Yes, and to the young conscience of mankind this was also an intolerable thought. And since it was intolerable the human conscience in the strength of its youth shook it off, cast it aside, awoke from it as we awake from a nightmare. Religion has been regarded too exclusively as a submission to Nature. At times it is a revolt against Nature, a repudiation of what our senses report to us, an assertion that things seen are illusions, and that things unseen are real. Religion is born of Doubt. The incredibility of the Known forced man to seek refuge in the Unknown. From that far region he brought back solutions good or bad, sublime or trivial, to the manifold problems which beset man’s soul.

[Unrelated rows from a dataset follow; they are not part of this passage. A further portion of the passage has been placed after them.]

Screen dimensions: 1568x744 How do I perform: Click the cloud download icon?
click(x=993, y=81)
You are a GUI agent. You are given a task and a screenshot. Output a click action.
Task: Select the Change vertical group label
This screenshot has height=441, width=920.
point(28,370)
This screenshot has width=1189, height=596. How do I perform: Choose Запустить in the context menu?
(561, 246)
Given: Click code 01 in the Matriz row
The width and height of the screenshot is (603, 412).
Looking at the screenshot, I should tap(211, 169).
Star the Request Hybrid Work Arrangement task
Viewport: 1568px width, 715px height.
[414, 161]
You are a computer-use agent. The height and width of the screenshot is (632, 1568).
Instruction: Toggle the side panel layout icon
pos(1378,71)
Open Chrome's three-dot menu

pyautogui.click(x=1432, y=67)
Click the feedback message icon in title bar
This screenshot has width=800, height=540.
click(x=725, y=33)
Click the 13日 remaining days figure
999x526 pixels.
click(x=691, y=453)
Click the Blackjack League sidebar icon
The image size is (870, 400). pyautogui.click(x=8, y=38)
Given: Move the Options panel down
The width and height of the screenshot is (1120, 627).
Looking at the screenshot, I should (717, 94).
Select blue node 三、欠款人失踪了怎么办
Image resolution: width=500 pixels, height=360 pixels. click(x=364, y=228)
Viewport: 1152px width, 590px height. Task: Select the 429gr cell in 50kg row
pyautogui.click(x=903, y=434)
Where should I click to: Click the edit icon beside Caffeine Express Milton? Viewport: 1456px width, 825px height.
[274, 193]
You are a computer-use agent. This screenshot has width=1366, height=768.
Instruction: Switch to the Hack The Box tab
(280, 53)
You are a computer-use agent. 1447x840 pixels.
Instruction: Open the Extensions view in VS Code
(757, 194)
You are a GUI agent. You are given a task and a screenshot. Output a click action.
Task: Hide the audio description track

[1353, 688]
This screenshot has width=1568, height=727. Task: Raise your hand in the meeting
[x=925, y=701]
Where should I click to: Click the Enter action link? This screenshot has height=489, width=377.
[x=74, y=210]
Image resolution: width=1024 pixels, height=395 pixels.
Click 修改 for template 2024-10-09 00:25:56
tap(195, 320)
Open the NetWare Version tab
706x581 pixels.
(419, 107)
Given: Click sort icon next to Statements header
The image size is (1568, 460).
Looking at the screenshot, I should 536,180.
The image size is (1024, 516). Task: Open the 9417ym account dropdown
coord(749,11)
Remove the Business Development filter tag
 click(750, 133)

A poet, doomed to early death, who looked into Nature on a summer’s day and could discern nothing but “an eternal fierce destruction,” wrote, in his despair—
“Things cannot to the will
Be settled, but they tease us out of thought.
... It is a flaw
In happiness to see beyond our bourn;
It forces us in summer skies to mourn,
It spoils the singing of the nightingale.”
But when the world was young things could be settled to the will. We are, of course, constantly regulating our impressions of phenomena by a standard of higher probability. If we see a ship upside down, we say, “This is not a ship, it is a mirage.” When the primitive man found himself face to face with seeming natural laws which offended his sense of inherent probability, he rejected the hypothesis that they were actual or permanent, and supposed them to be either untrustworthy appearances or deviations from a larger plan.
Every basic religion gave a large share of thought to animals. The merit, from a humane point of view, of the explanation of the mystery offered by the religious systems of India has been praised even to excess. In contrast to this, it was often repeated that the Hebrew religion ignored the claims of animals altogether. I wish to show that even if this charge were not open to other disproof, no people can be called indifferent to those claims which believes in a Nature Peace.